The New York State Police defines Aggressive Driver as one person who:

Operates a motor vehicle in a selfish, bold or pushy manner, without regard for the rights or safety of the other users of the streets and highways.

Road Rage, on the other hand, as defined by the American Automobile Association Foundation for Traffic Safety and used in a study published in 1997 was taken to be:

an incident in which an angry or impatient motorist or passenger injures or kills another motorist, passenger, or pedestrian, or attempts or threatens to injure or kill another motorist, passenger, or pedestrian.

Profile of Aggressive Driver

There is not one specific profile for the aggressive driver. The majority though falls under the ages 18 to 26 years of age, not-so educated males with criminal histories such as violence and drug or alcohol problems. Most of them had recently undergone emotional or professional problems.

A startling number though revealed that hundreds of these people branded as aggressive drivers were actually successful men and women with no crime, violence or substance abuse records.  Drivers between the ages of 26 and 50 were also noticeable. And 86 reported incidents where the drivers aged 50 to 75 years old. Study reveals that a seemingly minor traffic problem leads to an aggressive driving incident which is due to some stressful events in an individual’s life which ends in extreme violence.

Gender Differences in Driving

Men and women reveal a number of driving behaviors that influence their attitudes, safety and insurance risk. Many factors are behind these differences such as neurochemical structures and hormonal processes brought about by evolution and universal socialization practices. Each plays a role in explaining why men and women drivers differ when it comes to records in accidents and insurance claims. Studies conducted over a period of time in different countries revealed that differences between male and female drivers in terms of crash rates are noticeable in a wide range of countries, including the United States, Europe, Asia and Africa, with males being significantly more at risk than females.

Similar differences are apparent among male and female pedestrians and accidents taking place at home and work.   The differences do not reveal the levels of competence and driving skill of men and women. The differences in aggressive driving history actually are due to the most basic differences in specific areas of behavior and psychological functioning.

Extensive studies conducted point to the undeniable fact that men, and young men in particular, tend to be more aggressive than women (in all known cultures) and they express aggression in a direct, rather than indirect, manner. This behavior has a very significant effect on driving. It encourages the competitive and hostile behavior which leads to higher probabilities of accidents such as crashing.

Levels of deviant or rule-breaking behavior are seen to be markedly higher in men than in women. This behavior is apparent in a young man’s tendency to have greater frequency of violation of traffic regulations, such as speed limits, traffic controls, drink-driving, etc.

More often than not men, on average, manifest higher levels of sensation-seeking and risk-taking attitudes in a number of settings.  This ingrained sex difference has a hormonal and neurochemical basis. It is not brought about simply by socialization or experience.

The differences between male and female when it comes to their penchant for taking risks while driving can be explained, at least in part, using the evolutionary psychology perspective. This view suggests that much of neural circuitry of the human brain evolved to come up to the requirements set by societies and cultures.

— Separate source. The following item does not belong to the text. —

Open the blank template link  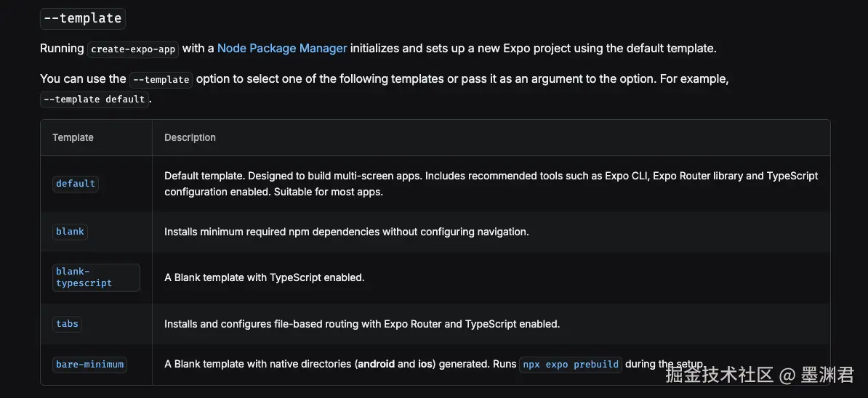(70, 232)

We evolved from a culture that is very different from our own as that of a hunter gatherer – that existed for over 99% of our evolution as a species. Despite our advancement to the 21st century, our human brains are basically still ‘stone-age’ brains. The brains of men are women are different in certain crucial aspects.

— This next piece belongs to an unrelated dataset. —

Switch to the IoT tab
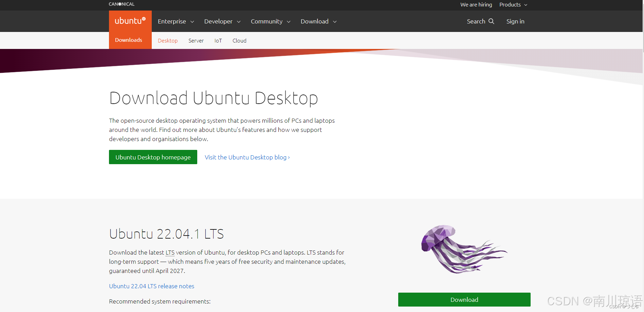 pyautogui.click(x=218, y=41)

Stone-age man may not have cars or know how to drive but his hunting, aggressive and risk-taking past – qualities that enabled him to survive and mate has been handed down to our present males.  This is his way of passing his genes to future generations and which manifests in certain instances in today’s male such as in the way a man drives his car.

A report published by the Department of Gender and Women’s Health at the World Health Organization has demanded that these fundamental differences between men and women drivers and the need to develop policies that are relevant to each gender should be recognized.

This increased level of risk among young men is not just limited to driving. The WHO (1999) and (2002) report shows that men are also more likely to die from falls, drowning, poisoning and a range of other events. Only in the case of deaths in fires are women seemed to show a slightly higher figure than men. The report also shows that injury and fatality rates are higher among men for every type of road injury victim in several developing countries. In Kampala, Uganda, for instance, the ratio for males and females is between 2 and 7 to 1 among injured vehicle drivers, passengers and pedestrians. In the United States male drivers have more possibility of getting injured or killed in road accidents than females. Figures showed that male accounts for 71% of all driver fatalities. This figure is consistent since 1975.

To a certain degree these differences are explained by the greater exposure of males to potential accidents because there are more men who are licensed drivers and have greater annual mileages than women.  But this factor however do not account for the fact that levels of male driver injuries and fatalities and those resulting from being a pedestrian, passenger, cyclist etc. are almost similar. This goes to show that the risk-proneness of men while driving is directly reflective of their risk in a number of other settings not just in driving.  The number of driver deaths fell substantially between 1977 and 1995 but the relative male/female ratios remained substantially the same throughout the period.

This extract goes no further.